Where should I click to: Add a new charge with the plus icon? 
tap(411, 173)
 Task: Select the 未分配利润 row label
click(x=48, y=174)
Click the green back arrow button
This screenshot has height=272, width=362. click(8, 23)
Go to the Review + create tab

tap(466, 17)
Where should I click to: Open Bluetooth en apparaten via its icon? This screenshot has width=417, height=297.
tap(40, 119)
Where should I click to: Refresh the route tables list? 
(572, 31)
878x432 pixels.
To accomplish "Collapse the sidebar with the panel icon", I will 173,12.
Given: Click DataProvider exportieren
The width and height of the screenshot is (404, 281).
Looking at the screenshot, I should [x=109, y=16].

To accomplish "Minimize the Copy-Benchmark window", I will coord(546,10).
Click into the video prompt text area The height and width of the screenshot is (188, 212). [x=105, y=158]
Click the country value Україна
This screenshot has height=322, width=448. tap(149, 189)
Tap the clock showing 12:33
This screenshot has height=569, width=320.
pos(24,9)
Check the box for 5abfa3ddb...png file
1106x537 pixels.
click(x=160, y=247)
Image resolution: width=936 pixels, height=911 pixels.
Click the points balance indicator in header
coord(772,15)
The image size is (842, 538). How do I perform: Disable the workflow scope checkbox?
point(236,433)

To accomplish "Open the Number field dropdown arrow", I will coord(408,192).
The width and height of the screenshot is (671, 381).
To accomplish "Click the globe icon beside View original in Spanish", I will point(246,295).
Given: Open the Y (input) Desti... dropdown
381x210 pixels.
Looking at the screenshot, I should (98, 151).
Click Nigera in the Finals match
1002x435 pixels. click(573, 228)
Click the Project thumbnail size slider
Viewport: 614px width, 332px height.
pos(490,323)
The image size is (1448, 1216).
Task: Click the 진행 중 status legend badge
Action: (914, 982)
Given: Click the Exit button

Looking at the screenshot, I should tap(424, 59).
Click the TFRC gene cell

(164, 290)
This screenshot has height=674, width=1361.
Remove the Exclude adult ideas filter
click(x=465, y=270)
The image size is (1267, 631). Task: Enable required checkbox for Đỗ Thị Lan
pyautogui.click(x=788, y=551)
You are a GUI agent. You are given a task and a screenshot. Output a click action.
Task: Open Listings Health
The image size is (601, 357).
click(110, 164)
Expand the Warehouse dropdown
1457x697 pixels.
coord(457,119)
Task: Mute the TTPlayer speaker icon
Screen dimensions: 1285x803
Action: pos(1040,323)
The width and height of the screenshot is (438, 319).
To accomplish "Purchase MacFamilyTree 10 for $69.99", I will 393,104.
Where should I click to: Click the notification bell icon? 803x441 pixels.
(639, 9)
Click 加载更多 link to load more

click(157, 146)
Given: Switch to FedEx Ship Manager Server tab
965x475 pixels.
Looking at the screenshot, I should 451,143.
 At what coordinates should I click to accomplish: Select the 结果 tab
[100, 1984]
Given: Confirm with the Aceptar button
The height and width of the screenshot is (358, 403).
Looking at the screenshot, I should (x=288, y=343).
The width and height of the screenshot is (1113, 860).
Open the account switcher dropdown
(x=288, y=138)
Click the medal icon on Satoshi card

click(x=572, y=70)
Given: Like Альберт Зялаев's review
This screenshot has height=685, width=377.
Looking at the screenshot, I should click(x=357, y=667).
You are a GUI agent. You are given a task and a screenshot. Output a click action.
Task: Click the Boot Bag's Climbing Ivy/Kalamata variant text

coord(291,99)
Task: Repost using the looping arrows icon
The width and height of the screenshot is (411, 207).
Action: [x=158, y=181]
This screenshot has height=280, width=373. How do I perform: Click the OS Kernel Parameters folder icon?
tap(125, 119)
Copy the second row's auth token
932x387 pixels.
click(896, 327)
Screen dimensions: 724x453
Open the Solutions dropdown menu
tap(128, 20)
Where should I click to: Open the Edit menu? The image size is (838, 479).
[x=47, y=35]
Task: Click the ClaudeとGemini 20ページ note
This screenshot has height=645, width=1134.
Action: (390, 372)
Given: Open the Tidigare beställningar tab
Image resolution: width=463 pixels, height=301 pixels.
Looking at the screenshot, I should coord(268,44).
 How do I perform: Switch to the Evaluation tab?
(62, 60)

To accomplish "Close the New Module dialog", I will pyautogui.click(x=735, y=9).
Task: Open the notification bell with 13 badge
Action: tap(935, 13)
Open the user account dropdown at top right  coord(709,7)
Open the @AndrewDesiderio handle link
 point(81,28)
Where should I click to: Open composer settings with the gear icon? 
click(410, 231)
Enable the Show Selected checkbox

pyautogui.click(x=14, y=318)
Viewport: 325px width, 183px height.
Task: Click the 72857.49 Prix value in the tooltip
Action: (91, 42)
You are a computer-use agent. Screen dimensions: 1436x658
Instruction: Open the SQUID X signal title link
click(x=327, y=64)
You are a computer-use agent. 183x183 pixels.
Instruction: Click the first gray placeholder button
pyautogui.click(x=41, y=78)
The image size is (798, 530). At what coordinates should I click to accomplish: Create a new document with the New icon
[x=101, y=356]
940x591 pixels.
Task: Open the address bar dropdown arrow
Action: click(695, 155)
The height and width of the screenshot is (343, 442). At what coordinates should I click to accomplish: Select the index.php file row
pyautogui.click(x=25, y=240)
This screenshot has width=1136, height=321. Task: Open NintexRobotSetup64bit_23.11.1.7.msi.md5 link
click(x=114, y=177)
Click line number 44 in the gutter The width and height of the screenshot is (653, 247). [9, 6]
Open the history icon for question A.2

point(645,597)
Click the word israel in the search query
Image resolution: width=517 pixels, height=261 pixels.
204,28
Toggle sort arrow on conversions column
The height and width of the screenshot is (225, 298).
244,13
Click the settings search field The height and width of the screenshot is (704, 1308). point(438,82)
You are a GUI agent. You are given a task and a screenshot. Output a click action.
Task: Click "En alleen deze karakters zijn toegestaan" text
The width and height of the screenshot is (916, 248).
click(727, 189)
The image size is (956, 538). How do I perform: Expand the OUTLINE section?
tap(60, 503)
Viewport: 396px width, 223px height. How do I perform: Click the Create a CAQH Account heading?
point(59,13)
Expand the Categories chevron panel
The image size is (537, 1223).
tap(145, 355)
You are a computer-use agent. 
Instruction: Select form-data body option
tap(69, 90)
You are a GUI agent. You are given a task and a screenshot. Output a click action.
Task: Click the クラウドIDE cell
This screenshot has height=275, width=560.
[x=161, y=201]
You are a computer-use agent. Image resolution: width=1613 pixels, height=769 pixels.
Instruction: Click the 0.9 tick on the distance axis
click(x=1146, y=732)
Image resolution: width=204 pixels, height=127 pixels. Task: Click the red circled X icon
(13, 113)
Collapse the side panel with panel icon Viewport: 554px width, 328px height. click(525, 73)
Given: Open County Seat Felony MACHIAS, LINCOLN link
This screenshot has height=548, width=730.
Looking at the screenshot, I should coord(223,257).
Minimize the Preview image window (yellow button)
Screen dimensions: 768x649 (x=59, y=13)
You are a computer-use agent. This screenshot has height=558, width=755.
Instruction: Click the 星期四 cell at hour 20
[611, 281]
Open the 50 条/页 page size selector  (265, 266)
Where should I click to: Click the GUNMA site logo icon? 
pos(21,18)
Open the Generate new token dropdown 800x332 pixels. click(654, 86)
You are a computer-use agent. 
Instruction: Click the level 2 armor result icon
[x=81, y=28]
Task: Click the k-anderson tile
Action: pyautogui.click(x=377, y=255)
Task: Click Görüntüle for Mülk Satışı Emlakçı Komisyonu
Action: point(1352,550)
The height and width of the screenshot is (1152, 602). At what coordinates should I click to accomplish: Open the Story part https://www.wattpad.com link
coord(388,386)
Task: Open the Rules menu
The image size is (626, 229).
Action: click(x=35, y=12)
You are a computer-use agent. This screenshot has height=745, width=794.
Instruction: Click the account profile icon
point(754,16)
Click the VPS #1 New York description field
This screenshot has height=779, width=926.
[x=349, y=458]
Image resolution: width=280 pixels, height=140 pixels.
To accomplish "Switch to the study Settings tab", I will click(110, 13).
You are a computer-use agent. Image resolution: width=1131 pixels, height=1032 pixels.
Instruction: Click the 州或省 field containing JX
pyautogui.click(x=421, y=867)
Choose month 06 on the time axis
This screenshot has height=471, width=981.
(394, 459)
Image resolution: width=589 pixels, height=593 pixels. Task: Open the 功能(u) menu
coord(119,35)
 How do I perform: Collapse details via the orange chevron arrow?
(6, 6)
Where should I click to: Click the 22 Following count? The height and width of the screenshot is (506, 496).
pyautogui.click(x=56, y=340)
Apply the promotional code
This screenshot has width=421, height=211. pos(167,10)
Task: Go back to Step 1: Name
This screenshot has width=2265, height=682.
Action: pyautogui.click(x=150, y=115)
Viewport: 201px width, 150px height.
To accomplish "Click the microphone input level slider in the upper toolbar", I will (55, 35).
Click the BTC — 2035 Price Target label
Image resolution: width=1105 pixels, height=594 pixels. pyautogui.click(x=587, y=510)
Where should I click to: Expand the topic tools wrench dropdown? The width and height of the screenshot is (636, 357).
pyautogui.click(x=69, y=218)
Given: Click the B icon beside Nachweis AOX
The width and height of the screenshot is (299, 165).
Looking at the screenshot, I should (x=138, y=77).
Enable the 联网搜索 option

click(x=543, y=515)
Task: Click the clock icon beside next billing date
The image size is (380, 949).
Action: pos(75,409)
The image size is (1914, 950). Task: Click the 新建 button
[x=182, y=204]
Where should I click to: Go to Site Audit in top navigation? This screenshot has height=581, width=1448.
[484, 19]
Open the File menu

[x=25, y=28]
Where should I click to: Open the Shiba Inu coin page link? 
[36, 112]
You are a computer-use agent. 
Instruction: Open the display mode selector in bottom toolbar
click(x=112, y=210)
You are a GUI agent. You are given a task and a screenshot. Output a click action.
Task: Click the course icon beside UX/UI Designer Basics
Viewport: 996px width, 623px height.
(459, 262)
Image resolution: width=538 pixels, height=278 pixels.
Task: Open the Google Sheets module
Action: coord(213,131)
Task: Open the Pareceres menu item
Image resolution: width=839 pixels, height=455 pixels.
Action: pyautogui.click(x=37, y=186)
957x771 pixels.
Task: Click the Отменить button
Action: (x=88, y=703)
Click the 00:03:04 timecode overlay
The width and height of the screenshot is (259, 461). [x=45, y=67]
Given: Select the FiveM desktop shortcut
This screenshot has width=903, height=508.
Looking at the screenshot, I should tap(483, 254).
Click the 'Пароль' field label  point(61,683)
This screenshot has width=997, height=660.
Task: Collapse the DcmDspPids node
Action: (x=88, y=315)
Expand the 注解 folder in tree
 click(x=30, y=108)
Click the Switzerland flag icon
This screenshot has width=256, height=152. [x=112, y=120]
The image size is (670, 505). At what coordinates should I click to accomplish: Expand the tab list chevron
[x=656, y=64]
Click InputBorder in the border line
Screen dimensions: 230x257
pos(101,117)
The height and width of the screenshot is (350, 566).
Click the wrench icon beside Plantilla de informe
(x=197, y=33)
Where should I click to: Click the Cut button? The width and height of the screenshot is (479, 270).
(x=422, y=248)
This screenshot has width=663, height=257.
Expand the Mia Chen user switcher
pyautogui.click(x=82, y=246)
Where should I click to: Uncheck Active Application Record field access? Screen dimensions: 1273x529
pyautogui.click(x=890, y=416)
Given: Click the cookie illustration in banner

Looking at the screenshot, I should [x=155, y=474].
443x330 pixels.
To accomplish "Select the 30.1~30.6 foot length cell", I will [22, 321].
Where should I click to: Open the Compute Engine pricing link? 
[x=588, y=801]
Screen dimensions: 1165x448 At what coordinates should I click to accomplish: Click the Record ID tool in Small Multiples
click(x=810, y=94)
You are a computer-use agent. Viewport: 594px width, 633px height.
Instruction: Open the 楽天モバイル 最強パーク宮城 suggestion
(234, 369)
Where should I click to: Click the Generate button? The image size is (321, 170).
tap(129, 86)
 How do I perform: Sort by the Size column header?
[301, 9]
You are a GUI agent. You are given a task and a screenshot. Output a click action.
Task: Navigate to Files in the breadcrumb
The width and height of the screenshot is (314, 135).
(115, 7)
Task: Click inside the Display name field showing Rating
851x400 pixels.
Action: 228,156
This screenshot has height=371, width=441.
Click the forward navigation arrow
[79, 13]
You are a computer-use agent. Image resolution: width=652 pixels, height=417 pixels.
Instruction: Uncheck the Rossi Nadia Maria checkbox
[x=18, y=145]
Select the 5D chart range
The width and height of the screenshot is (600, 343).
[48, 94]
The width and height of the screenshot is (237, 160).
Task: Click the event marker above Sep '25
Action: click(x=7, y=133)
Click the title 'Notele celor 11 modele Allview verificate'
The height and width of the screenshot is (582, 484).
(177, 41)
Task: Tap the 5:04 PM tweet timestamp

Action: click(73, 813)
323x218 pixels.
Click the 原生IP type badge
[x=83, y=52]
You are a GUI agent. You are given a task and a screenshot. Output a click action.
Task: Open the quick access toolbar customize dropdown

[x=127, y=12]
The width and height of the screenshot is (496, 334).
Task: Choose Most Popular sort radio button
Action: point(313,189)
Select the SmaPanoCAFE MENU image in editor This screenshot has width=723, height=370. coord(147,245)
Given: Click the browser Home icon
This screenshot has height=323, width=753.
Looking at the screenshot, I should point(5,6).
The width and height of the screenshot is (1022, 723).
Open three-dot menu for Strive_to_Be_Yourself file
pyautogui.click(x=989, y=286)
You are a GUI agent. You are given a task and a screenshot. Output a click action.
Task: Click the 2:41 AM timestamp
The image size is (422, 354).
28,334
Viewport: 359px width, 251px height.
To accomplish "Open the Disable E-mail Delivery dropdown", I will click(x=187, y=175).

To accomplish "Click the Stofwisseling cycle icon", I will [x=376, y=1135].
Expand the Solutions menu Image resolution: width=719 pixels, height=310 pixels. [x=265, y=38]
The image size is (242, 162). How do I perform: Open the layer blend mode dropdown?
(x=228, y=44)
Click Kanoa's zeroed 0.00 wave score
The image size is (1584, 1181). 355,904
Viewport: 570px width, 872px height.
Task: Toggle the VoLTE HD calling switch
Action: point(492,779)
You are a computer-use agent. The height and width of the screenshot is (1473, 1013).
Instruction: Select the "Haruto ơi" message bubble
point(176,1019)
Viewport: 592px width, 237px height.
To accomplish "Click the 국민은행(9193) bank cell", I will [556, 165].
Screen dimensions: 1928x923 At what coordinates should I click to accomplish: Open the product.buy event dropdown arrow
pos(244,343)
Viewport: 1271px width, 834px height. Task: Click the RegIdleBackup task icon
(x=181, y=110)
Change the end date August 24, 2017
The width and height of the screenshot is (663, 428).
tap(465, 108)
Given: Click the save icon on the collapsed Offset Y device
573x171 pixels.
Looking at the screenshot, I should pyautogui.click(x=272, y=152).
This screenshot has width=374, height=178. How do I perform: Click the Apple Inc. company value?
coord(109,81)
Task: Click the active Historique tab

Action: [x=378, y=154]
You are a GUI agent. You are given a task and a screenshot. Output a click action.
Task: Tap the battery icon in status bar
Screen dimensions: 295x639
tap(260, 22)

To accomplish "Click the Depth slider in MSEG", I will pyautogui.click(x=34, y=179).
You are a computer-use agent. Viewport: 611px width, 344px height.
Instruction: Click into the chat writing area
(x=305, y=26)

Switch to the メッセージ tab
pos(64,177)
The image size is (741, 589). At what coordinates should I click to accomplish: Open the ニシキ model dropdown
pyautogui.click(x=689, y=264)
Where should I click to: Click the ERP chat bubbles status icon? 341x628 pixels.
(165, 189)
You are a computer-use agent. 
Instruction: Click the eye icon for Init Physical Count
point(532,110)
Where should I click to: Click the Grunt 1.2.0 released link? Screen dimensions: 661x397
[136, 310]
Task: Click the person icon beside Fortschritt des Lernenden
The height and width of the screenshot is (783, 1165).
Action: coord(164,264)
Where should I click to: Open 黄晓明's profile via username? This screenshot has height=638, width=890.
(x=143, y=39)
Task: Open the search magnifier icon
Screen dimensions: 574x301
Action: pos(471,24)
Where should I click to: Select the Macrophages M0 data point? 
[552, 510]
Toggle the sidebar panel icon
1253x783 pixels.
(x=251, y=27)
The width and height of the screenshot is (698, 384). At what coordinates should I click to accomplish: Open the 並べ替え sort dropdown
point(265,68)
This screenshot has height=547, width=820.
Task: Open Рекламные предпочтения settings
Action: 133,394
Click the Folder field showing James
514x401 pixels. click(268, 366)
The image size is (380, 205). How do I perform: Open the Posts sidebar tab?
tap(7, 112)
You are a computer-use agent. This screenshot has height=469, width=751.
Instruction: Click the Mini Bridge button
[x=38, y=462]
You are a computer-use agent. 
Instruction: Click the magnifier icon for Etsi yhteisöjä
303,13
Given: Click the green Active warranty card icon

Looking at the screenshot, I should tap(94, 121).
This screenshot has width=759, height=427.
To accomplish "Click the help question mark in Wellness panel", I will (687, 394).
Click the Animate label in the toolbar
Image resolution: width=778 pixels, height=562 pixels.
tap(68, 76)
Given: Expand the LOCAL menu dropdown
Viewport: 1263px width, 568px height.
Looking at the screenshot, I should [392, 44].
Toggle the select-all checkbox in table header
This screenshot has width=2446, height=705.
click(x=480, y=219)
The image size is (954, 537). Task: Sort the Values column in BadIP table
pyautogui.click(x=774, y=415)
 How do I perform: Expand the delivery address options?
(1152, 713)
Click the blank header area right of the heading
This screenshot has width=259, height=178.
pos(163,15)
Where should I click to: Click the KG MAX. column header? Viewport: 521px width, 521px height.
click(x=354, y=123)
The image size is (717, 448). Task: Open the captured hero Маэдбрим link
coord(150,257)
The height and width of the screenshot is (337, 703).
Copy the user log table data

#### [Assignment]
Copy every line above in which the string "search" shows up.

#### [Task answer]
Click the word israel in the search query
Click the settings search field The height and width of the screenshot is (704, 1308). point(438,82)
Task: Open the search magnifier icon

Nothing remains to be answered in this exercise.